They scored it 98-92, 97-93, 96-94, for Cintron.

It will be left to Cintron, and his team, to determine how much he has left, if he truly is an ‘A’ guy, or something has been lost, perhaps not to return.

I don’t want to appear to come down too hard on Cintron, as Smith is by no means a pushover. But Kermit has been in with some of the best and brightest, and we have to go back to 2009 to find a time when he was clearly in that class, for a whole fight.

Cintron went 275-1143, so it can’t be said he didn’t work hard, while Smith went 270-711.

Bernard Hopkins scored it 96-94, for Cintron. I like the 98-92 card myself.

The 31-year-old Cintron, the Puerto Rican-Pennsylvanian,  entered at 32-4-1and weighed 149 pounds,  while the 24-year-old Smith entered at 20-2-1 and was 148 1/2 at the weigh-in. Cintron fought just last month, dropping a decision to Carlos Molina. He said that on the plane ride home, he determined he wanted to get back on the horse.

In the first round, Kerm dictated distance with his jab. He was busy, busy, busy, not like his showing against Molina. Smith barks when he throws, and analyst Bernard Hopkins noted that it would be smart to time the bark.

In the second, Smith had better luck closer in. Kerm dropped in a couple left hooks to the body, and used the right to the body as well.

In the third, the ex welter champ Cintron didn’t look put off at all by the Floridian Smith’s power. He worked mostly on the outside, and some inside, never looking worried that Smith could buzz him.

In the fourth, Kerm early on did well maintaining distance. He has a long jab, which he’d throw two, three times. Then he’d allow Smith to get inside, where the underdog scored well with a left to the body. One didn’t get the sense, through five, that either man who be able to hurt the other.

In the sixth, Cintron, who has a 5-11 to 5-7 edge in height, again was OK with working inside. Smith’s power, or lack thereof, didn’t force him to employ what maybe was his most effective strategy, which was staying outside, working behind the jab. Punches from both men were landing a bit cleaner, so it felt like it would come down in a large part to stamina.

In the seventh, we saw another close round. Neither man took over for anything longer than a two second stretch.

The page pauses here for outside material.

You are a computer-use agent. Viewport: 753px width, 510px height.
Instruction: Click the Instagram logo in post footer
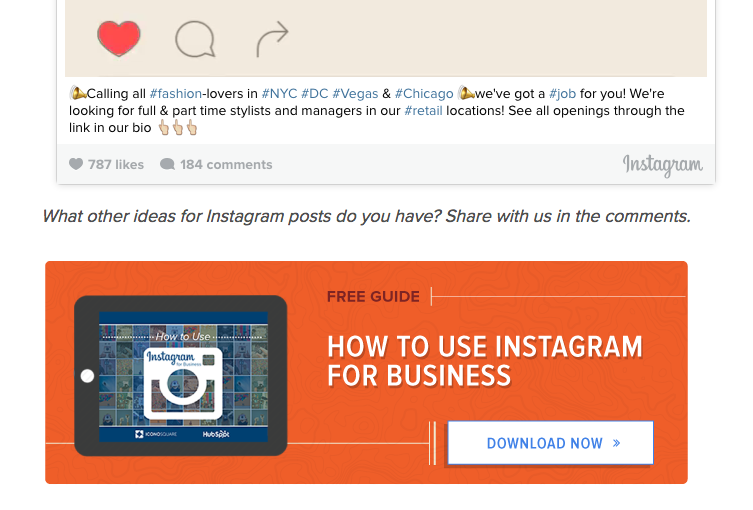click(662, 165)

In the eighth, Kerm got himself some space, and did some of his very best work. He smothered his leverage in close, but yet didn’t pick up on that, and change his ways. In round nine, both men stayed active, neither lagged in energy. Trainer Ronnie Shields told Cintron he wanted a busy round. In the tenth, the same pace was set. Smith, actually, added a couple extra combos. Cintron was cut over his right eye late in the round, which Smith probably took. We’d go to the cards.

SPEEDBAG St. Louis native Devon Alexander watched from ringside. He’s free from Don King, entertaining offers from promoters and pondering a move to 147.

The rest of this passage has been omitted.